Voter participation is even lower in state and local elections. In the 2018 midterm elections, 50% voted nationwide and 46.3% voted in Texas. The 46.3% voter participation rate in Texas was in the bottom half of the states. Interestingly, the 46.3% turnout rate represented an 18% increase from the 2014 midterm election, where our turnout was almost the lowest in the country. Local elections for mayor, city council, and school board seats often have voter-participation rates in the single digits.
These poor voter-participation statistics are startling as we reflect on two major anniversaries this year: the 150th anniversary of the ratification of the Fifteenth Amendment (guaranteeing that the right of United States citizens to vote shall not be denied on account of race, color, or previous condition of servitude) and the 100th Anniversary of the ratification of the Nineteenth Amendment (granting women the right to vote). Through our programs with Eric Foner on the Reconstruction Amendments and Nina Totenberg on the Nineteenth Amendment, we got an understanding of the struggles and bloodshed that went into getting these amendments ratified—and how those struggles continue even today.
So why is turnout so low? Many people say they are so disgusted with all of the candidates and the process that they stay home on election day. Others say their vote doesn’t make a difference. In some instances, cultural issues play a role in the failure to vote. But people need to understand that voting is the pathway to having a true voice in the direction of our country, state, and city.

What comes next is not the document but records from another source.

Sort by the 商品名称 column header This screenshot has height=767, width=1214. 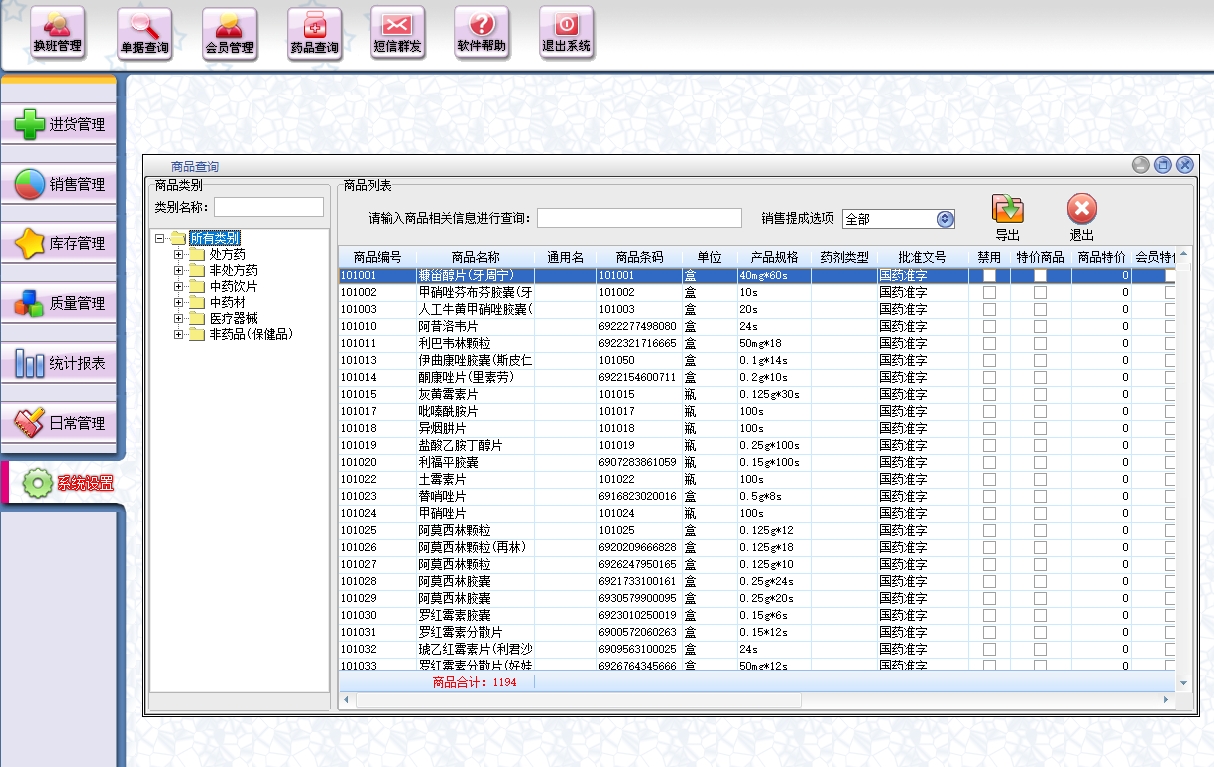pos(475,257)
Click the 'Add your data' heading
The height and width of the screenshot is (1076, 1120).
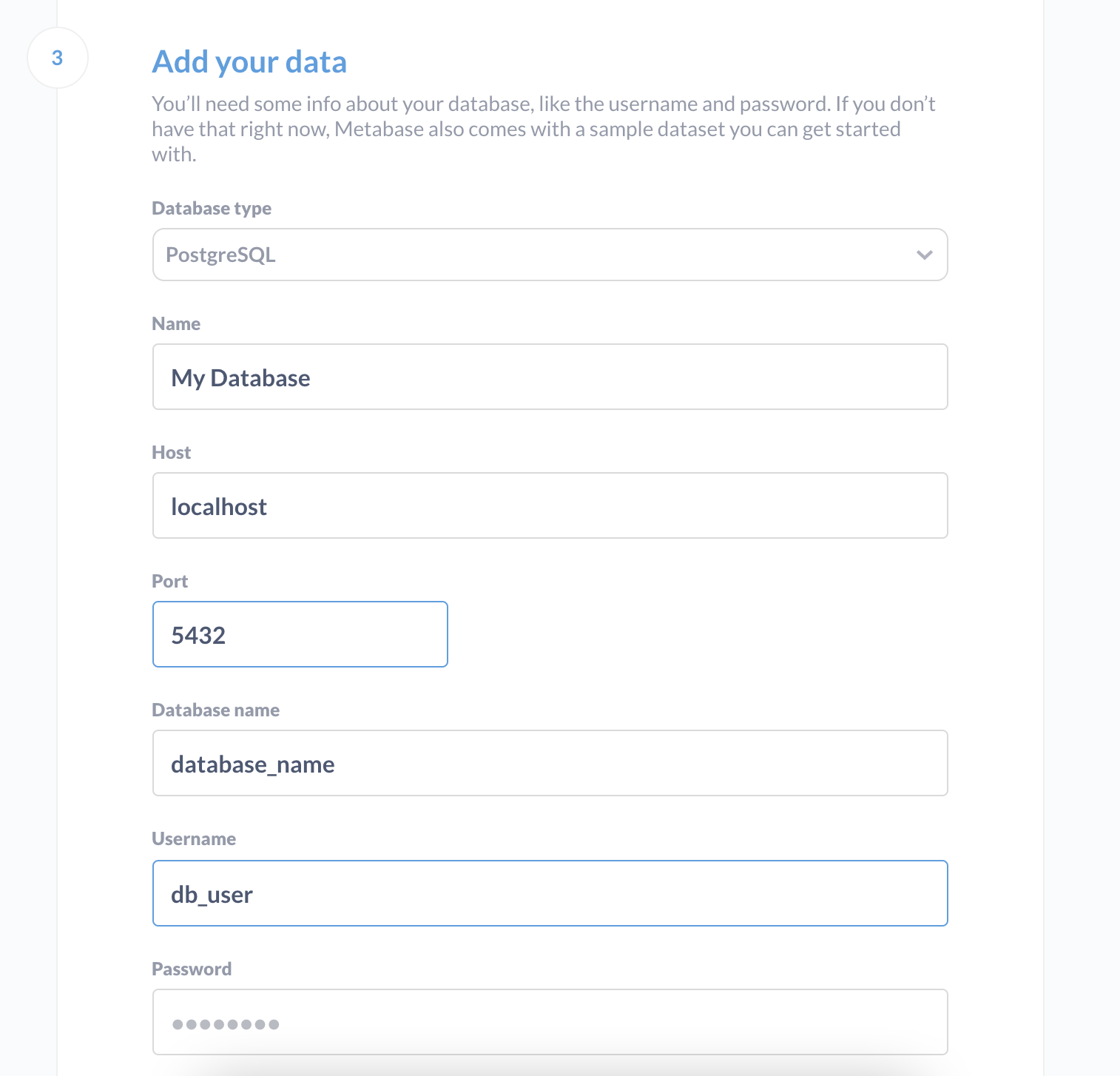point(249,62)
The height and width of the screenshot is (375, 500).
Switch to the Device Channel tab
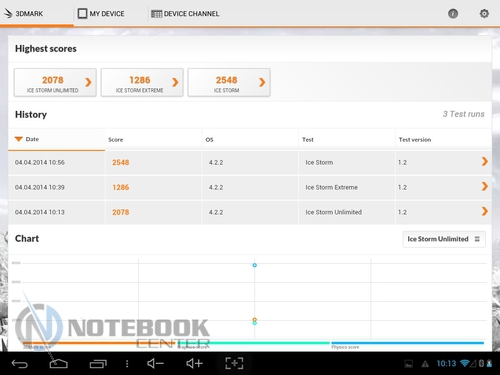point(185,14)
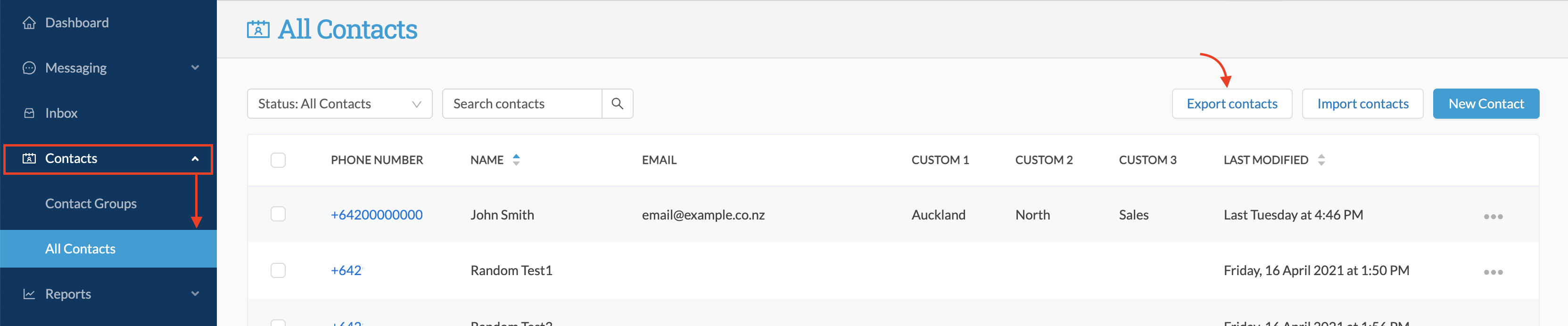This screenshot has width=1568, height=326.
Task: Select All Contacts in the sidebar
Action: (108, 249)
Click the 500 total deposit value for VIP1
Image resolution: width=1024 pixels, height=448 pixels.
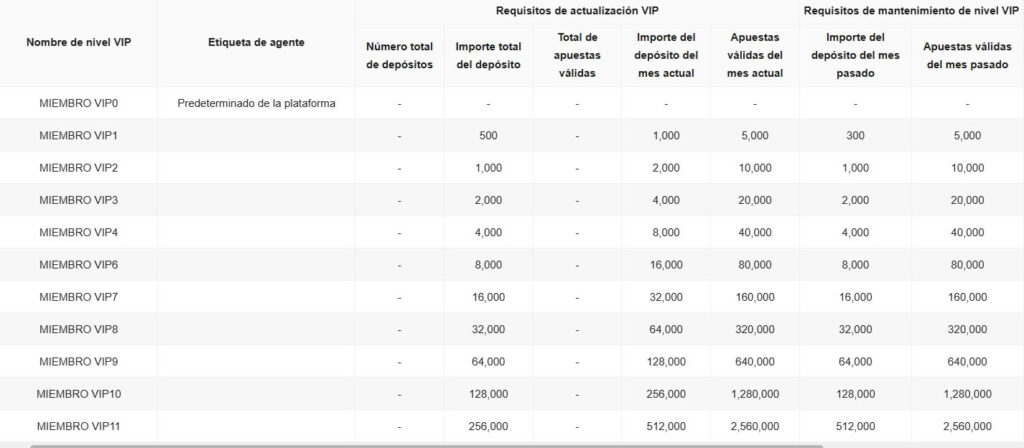(488, 135)

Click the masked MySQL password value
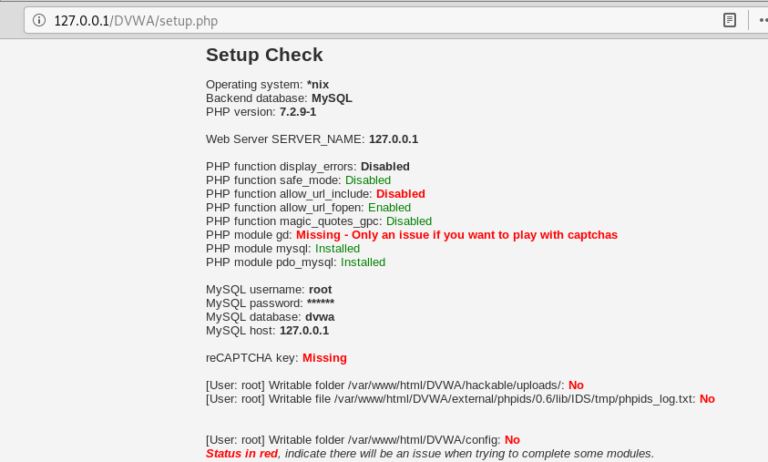click(x=320, y=303)
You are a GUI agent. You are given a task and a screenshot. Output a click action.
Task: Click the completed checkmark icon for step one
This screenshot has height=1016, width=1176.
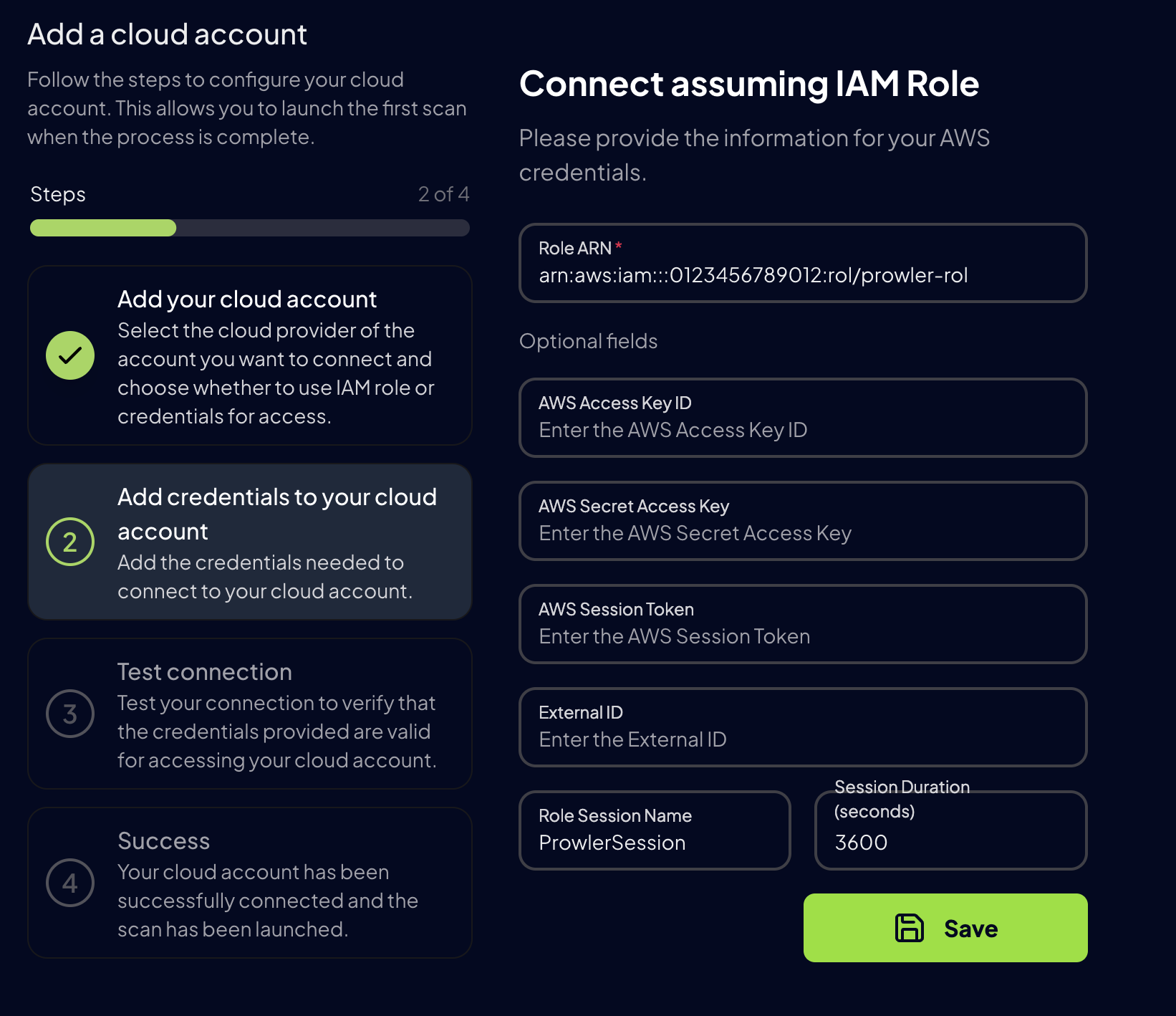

As lawyers, we must be leaders in the efforts to educate eligible voters and get them to the polls. This year, we joined with March to the Polls (www.marchtothepolls.org) and the League of Women Voters (https://my.lwv.org/texas/get-out-vote-0) to educate and register high school and community college students to vote. Unfortunately, those efforts were hampered by the pandemic. But I hope the DBA continues to pursue this effort in the future. If young people in this country get into the habit of not voting, that does not bode well for the future of our country.
We also must be leaders in ensuring that all eligible voters who are registered have the opportunity to exercise their right to vote. On November 3, the DBA and its sister bar associations will support voter protection efforts. Please let me know if you want more information about this effort or wish to volunteer.
The bottom line is that we as lawyers know and understand the privilege that we have to vote and the importance of participating in the process. We need to make sure that we lead not only by example but also by spreading the word to others about our fundamental right to vote. Regardless of the outcome on election day, we all need to do what we can to pull this country together!